The specification is most thoroughly understood in light of the teachings of the references cited within the specification. The embodiments within the specification provide an illustration of embodiments of the invention and should not be construed to limit the scope of the invention. The skilled artisan readily recognizes that many other embodiments are encompassed by the invention. All publications and patents and NCBI Entrez or gene ID sequences cited in this disclosure are incorporated by reference in their entirety. To the extent the material incorporated by reference contradicts or is inconsistent with this specification, the specification will supersede any such material. The citation of any references herein is not an admission that such references are prior art to the present invention.
Those skilled in the art will recognize, or be able to ascertain using no more than routine experimentation, many equivalents to the specific embodiments of the invention described herein. Such equivalents are intended to be encompassed by the following embodiments.

Claims

1. A method of modulating the conductance of an ion channel of an excitable cell, comprising: applying an alternating current (AC) at a frequency that resonates with said ion channel.

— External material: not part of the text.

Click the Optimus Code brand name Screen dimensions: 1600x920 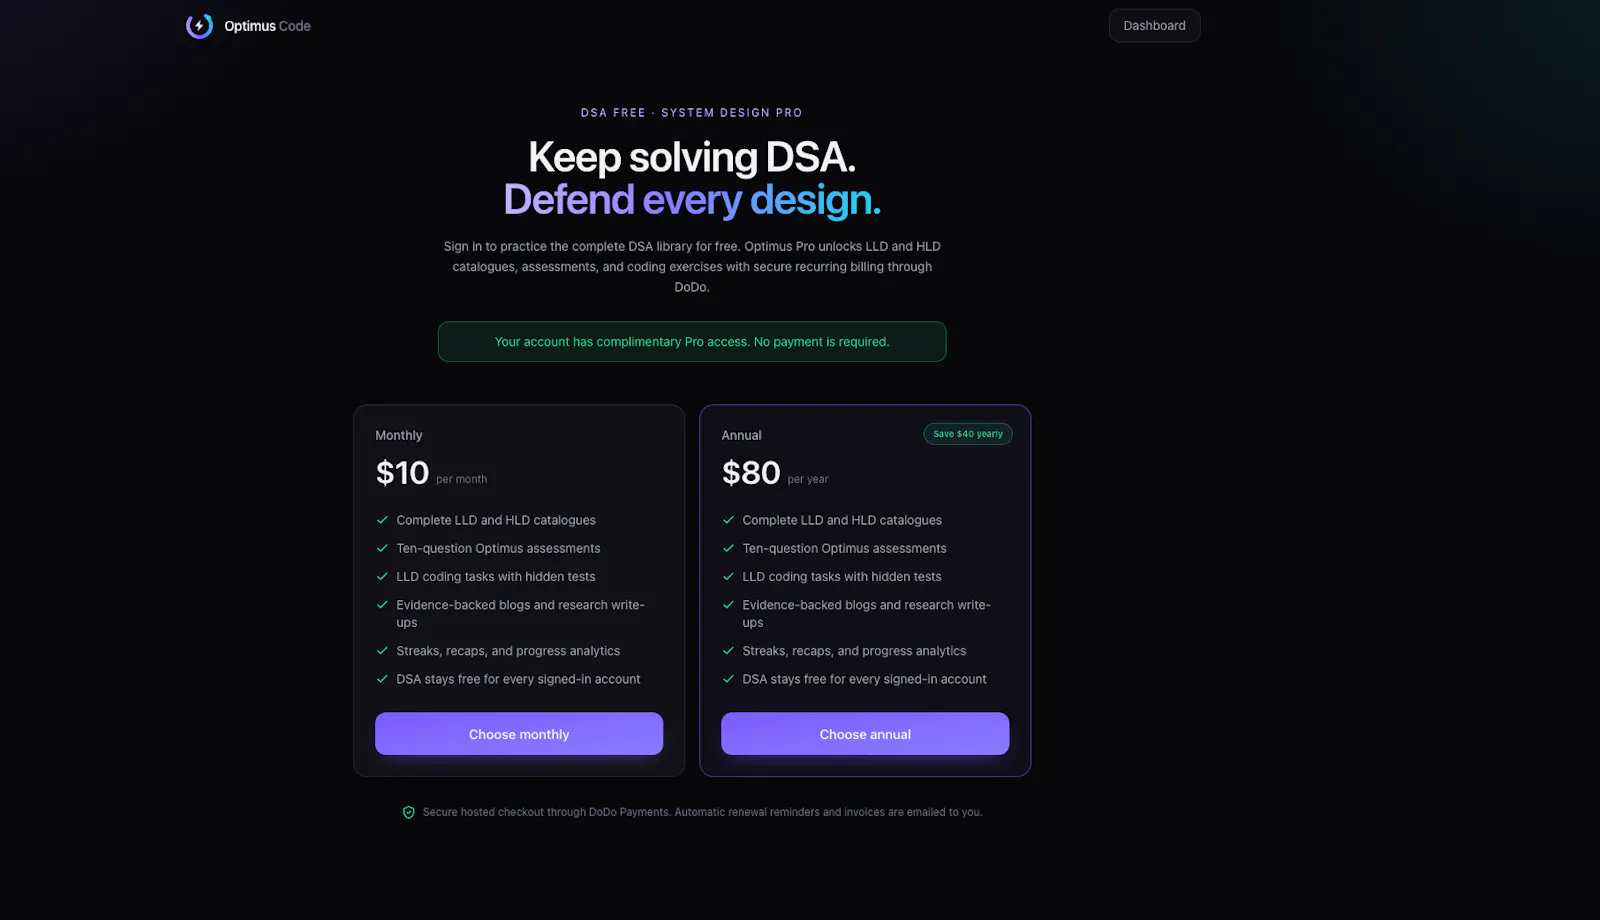(267, 26)
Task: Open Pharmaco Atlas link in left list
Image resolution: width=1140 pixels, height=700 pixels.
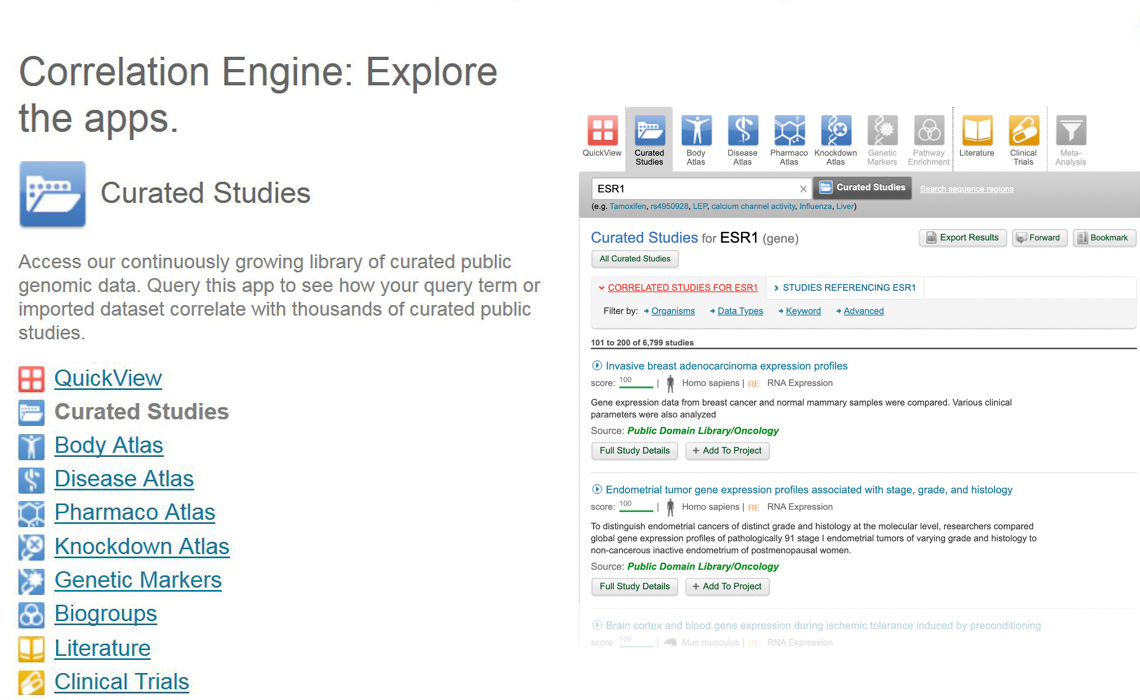Action: [134, 512]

2. The method of claim 1, wherein said excitable cell is a cardiomyocyte.

3. The method of claim 1, wherein said ion channel is a Na⁺ Channel.

4. The method of claim 3, wherein said Na+ Channel is Na_v1.5.

5. The method of claim 4, wherein said frequency is about 25.5 kHz.

6. The method of claim 4, wherein said frequency is about 40 kHz.

7. The method of claim 1, wherein said ion channel is a K⁺ Channel.

8. The method of claim 7, wherein said K⁺Channel is K_ir2.1.

9. The method of claim 8, wherein said frequency is about 31.8 kHz.

10. A method of treating dysrhythmia in a subject in need thereof, comprising applying to said subject an alternating current (AC) at a frequency that resonates with an ion channel of a cardiomyocyte.

11. The method of claim 10, wherein said ion channel is a Na⁺ Channel.

12. The method of claim 11, wherein said Na⁺ Channel is Na_v1.5.

13. The method of claim 11, wherein said frequency is about 25.5 kHz.

14. The method of claim 11, wherein said frequency is about 40 kHz.

15. The method of claim 10, wherein said ion channel is a K⁺ Channel.

16. The method of claim 15, wherein said K⁺ Channel is K_ir2.1.

17. The method of claim 16, wherein said frequency is about 31.8 kHz.

18. A device for treating dysrhythmia, comprising: a computer or microprocessor-readable program containing one or more algorithms for generating or delivering alternating current (AC); a plurality of electrodes; and a waveform generator; wherein the device is configured to generate an alternating current (AC) at a frequency that resonates with an ion channel of a cardiomyocyte.

19. The device of claim 18, wherein said ion channel is a Na⁺ Channel.

20. The device of claim 19, wherein said Na⁺ Channel is Na_v1.5.

21. The device of claim 19, wherein said frequency is about 25.5 kHz.

22. The device of claim 19, wherein said frequency is about 40 kHz.

23. The device of claim 18, wherein said ion channel is a K⁺ Channel.

24. The device of claim 23, wherein said K⁺ Channel is K_ir2.1.

25. The method of claim 24, wherein said frequency is about 31.8 kHz.